3. OBLIGATIONS OF Xxxxxx.
Until April 30, 2007 Xxxxxx hereby agrees that they will not convert, sell, assign or transfer any shares of its Convertible Debenture issued April 1, 2005 or warrants issued February 1, 2006.
4. OBLIGATIONS OF THE COMPANY.
(a) The Company will consummate the closing of the Transaction pursuant to the Letter of Intent to sell its Brazil subsidiary and intellectual property no later than April 30, 2007:
(b) The Company shall have the right to repay the Convertible Debenture at a purchase price of $225,000, accumulated interest of 5% per annum on the balance of unpaid principal, plus a redemption premium of twenty percent (20%)(the “Payment”) until April 30, 2007.

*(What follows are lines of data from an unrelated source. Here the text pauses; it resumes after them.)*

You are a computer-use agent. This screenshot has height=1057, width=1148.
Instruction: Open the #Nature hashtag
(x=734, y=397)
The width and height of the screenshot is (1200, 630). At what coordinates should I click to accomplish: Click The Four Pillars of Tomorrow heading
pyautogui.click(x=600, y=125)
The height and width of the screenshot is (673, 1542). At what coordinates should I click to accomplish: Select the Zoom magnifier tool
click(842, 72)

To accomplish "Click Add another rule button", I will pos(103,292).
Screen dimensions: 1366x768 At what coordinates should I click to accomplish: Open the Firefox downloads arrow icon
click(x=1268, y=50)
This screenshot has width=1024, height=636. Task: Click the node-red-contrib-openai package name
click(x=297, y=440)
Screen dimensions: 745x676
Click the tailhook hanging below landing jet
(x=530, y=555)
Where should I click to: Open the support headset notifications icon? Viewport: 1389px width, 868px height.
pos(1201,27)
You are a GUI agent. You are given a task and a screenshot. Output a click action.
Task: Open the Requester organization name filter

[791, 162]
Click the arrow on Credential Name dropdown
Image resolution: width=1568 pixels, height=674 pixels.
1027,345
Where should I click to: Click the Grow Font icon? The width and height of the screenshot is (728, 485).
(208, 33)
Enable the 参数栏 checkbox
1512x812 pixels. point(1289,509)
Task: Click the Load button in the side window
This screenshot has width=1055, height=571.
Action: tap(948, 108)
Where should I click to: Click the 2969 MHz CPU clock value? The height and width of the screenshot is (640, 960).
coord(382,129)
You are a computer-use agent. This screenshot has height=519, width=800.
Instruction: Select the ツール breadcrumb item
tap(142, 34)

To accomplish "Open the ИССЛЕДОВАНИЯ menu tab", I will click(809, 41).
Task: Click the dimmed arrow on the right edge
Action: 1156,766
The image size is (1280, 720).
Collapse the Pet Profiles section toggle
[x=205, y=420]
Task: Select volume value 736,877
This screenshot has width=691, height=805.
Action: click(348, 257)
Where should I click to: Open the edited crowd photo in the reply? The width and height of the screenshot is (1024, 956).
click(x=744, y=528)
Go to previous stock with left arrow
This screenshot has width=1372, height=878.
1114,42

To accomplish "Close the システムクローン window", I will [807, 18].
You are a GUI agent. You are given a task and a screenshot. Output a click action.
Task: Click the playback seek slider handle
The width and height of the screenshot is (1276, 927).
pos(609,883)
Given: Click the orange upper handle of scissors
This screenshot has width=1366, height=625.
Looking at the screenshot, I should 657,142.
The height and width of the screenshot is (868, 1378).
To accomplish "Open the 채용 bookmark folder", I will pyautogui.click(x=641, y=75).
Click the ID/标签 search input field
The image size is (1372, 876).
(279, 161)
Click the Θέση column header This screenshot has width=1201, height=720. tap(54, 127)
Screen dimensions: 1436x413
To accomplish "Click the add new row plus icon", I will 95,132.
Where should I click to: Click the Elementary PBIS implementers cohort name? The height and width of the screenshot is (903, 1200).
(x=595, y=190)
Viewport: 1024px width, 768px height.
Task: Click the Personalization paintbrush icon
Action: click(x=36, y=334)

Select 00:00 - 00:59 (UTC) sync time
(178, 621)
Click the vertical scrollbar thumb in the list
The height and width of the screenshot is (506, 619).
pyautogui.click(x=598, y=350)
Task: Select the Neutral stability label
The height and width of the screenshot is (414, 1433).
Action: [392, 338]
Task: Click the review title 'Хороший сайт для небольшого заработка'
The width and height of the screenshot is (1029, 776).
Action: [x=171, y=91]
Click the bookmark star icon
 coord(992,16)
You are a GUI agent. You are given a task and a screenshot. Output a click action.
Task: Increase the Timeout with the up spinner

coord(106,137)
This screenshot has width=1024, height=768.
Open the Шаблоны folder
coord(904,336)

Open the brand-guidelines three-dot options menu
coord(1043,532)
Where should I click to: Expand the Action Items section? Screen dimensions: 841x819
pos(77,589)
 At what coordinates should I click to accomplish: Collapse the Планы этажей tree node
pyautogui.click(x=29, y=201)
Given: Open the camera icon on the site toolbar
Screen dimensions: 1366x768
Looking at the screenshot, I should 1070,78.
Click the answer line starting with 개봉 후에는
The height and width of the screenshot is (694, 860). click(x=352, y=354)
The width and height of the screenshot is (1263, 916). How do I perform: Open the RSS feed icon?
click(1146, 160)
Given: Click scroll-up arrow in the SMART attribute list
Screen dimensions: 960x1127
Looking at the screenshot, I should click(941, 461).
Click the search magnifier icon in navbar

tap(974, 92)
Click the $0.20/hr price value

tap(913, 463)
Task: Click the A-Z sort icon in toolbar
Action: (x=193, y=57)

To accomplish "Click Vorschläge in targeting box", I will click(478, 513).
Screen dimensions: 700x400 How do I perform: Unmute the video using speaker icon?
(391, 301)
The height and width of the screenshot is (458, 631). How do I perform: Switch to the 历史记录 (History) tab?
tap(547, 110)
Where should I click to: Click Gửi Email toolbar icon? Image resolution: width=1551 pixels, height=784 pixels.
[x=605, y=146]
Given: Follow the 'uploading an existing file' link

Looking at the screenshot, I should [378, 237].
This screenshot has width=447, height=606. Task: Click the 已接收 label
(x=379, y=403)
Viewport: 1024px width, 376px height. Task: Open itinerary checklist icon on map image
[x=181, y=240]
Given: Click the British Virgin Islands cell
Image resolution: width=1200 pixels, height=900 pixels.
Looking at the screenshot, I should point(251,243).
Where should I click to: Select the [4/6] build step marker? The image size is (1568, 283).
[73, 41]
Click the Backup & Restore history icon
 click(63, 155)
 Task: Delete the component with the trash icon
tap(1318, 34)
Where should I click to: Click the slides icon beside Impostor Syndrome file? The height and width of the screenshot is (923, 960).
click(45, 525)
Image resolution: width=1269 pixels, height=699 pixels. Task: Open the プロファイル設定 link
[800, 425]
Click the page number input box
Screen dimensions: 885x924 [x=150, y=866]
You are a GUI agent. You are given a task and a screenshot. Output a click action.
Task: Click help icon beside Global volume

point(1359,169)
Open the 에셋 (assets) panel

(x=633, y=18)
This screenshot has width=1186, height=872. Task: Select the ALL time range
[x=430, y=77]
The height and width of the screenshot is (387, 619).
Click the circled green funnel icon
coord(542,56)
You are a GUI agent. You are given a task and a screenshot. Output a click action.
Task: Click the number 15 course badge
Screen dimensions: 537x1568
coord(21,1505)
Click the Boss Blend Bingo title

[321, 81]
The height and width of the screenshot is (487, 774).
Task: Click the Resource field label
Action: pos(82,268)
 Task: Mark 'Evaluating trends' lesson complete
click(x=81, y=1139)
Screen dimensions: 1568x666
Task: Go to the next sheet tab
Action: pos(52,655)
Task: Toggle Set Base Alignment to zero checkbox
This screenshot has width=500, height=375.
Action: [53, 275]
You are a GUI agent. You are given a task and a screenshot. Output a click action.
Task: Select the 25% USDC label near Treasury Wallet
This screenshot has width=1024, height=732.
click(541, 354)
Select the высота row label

5. TERM. The term of this Agreement shall commence upon execution by the Company and Xxxxxx and terminate on April 30, 2007 provided, however, this Agreement may be terminated by the Company upon a material adverse change in the business, operations, assets, financial condition or prospects of the Company or its subsidiaries. Upon such termination of this Agreement by the Company the rights, obligations, restrictions and limitations on the Company and Xxxxxx hereunder shall immediately terminate.
6. MISCELLANEOUS.
(a) EXPENSES. Each party hereto shall pay its own expenses incurred in connection with this Agreement.
(b) SUCCESSORS AND ASSIGNS. The Agreement may not be assigned by the parties with out the express written consent of the non assigning party hereunder.
(c) SURVIVAL OF REPRESENTATIONS, WARRANTIES, AND AGREEMENTS. All representations, warranties, covenants and agreements made herein shall survive the execution and delivery of this Agreement.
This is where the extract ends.